Department of Medicine, Institute of Genomics and Systems Biology, University of Chicago, Chicago, IL, 60637, USA.
Computational Bioscience Research Center, Computer, Electrical and Mathematical Sciences and Engineering Division, King Abdullah University of Science and Technology (KAUST), Thuwal, 23955, Saudi Arabia.
Nat Commun. 2019 Dec 3;10(1):5508. doi: 10.1038/s41467-019-13455-0.

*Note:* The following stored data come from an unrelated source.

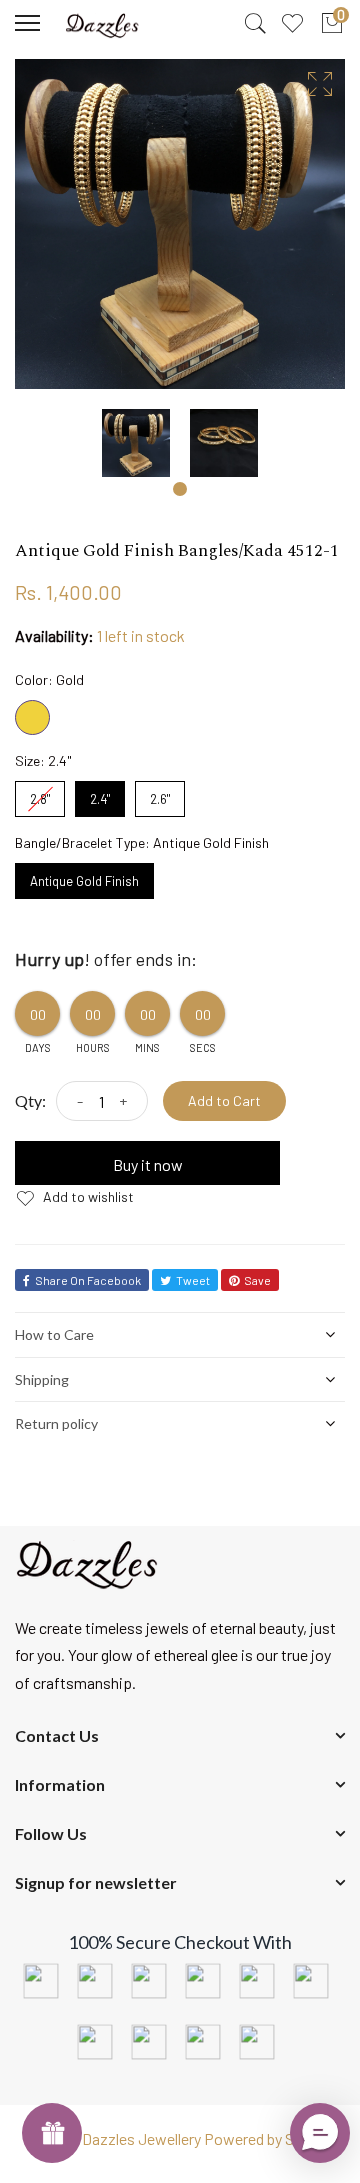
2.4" (100, 794)
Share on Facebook (88, 1280)
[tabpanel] (136, 443)
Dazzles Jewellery (143, 2138)
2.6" (160, 794)
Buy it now (148, 1164)
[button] (320, 2133)
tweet (193, 1280)
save (257, 1280)
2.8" (40, 794)
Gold (32, 717)
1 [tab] (180, 489)
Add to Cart (224, 1100)
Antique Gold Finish (85, 876)
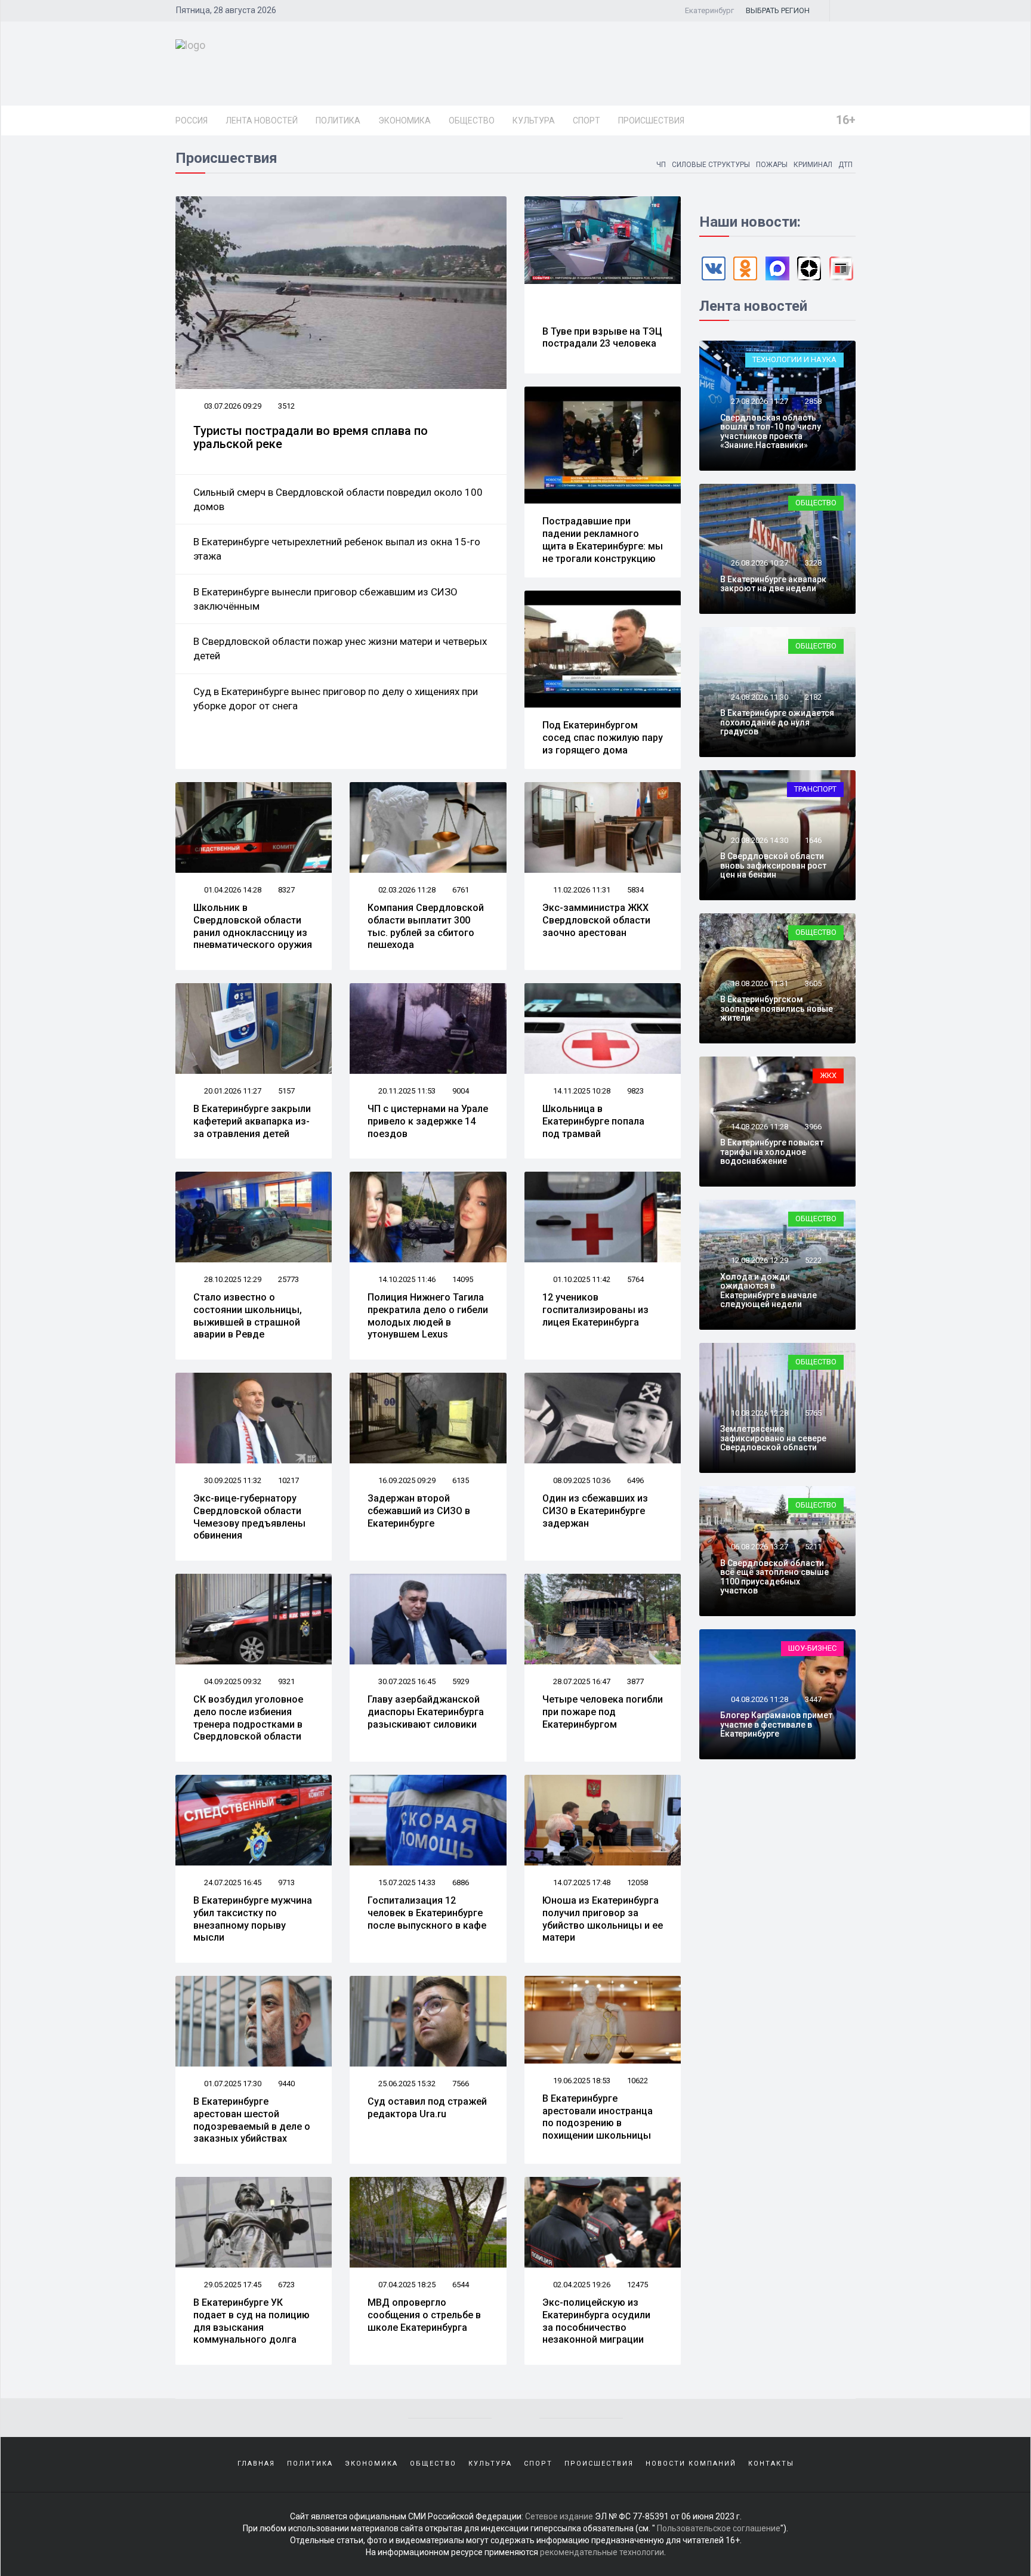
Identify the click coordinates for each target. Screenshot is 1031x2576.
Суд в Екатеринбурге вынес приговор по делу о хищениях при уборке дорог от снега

Typically, estimating genetic parameters, such as disease heritability and between-disease genetic correlations, demands large datasets containing all relevant phenotypic measures and detailed knowledge of family relationships or, alternatively, genotypic and phenotypic data for numerous unrelated individuals. Here, we suggest an alternative, efficient estimation approach through the construction of two disease metrics from large health datasets: temporal disease prevalence curves and low-dimensional disease embeddings. We present eleven thousand heritability estimates corresponding to five study types: twins, traditional family studies, health records-based family studies, single nucleotide polymorphisms, and polygenic risk scores. We also compute over six hundred thousand estimates of genetic, environmental and phenotypic correlations. Furthermore, we find that: (1) disease curve shapes cluster into five general patterns; (2) early-onset diseases tend to have lower prevalence than late-onset diseases (Spearman's ρ = 0.32, p < 10); and (3) the disease onset age and heritability are negatively correlated (ρ = -0.46, p < 10).
通常,估计遗传参数,如疾病遗传力和疾病间遗传相关性,需要包含所有相关表型测量值的大型数据集和对家庭关系的详细了解,或者需要大量无关个体的基因型和表型数据。在这里,我们通过从大型健康数据集中构建两个疾病指标提出了一种替代的、有效的估计方法:时间疾病流行曲线和低维疾病嵌入。我们提出了一万一千个遗传力估计值,对应五种研究类型:双胞胎、传统家庭研究、基于健康记录的家庭研究、单核苷酸多态性和多基因风险评分。我们还计算了超过六百万个遗传、环境和表型相关性的估计值。此外,我们发现:(1)疾病曲线形状聚类为五种一般模式;(2)早发性疾病的流行率往往低于晚发性疾病(Spearman's ρ=0.32,p<10);(3)疾病发病年龄和遗传力呈负相关(ρ=-0.46,p<10)。